Vision Transformer (ViT) has emerged as a powerful architecture in the realm of modern computer vision. However, its application in certain imaging fields, such as microscopy and satellite imaging, presents unique challenges. In these domains, images often contain multiple channels, each carrying semantically distinct and independent information. Furthermore, the model must demonstrate robustness to sparsity in input channels, as they may not be densely available during training or testing. In this paper, we propose a modification to the ViT architecture that enhances reasoning across the input channels and introduce Hierarchical Channel Sampling (HCS) as an additional regularization technique to ensure robustness when only partial channels are presented during test time.
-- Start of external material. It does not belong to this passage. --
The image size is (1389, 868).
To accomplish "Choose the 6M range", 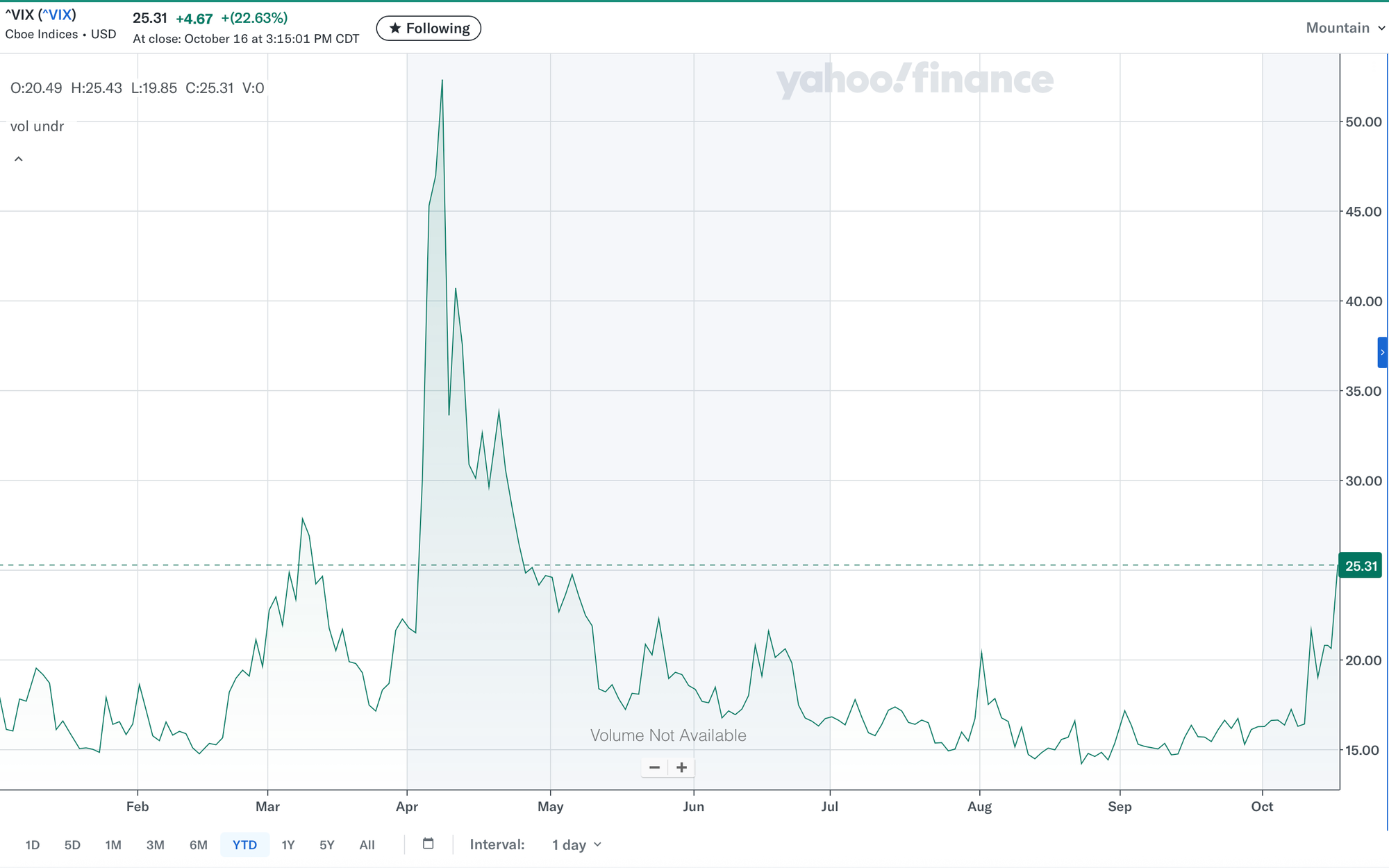I will (x=199, y=845).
Our proposed model, ChannelViT, constructs patch tokens independently from each input channel and utilizes a learnable channel embedding that is added to the patch tokens, similar to positional embeddings. We evaluate the performance of ChannelViT on ImageNet, JUMP-CP (microscopy cell imaging), and So2Sat (satellite imaging). Our results show that ChannelViT outperforms ViT on classification tasks and generalizes well, even when a subset of input channels is used during testing. Across our experiments, HCS proves to be a powerful regularizer, independent of the architecture employed, suggesting itself as a straightforward technique for robust ViT training. Lastly, we find that ChannelViT generalizes effectively even when there is limited access to all channels during training, highlighting its potential for multi-channel imaging under real-world conditions with sparse sensors.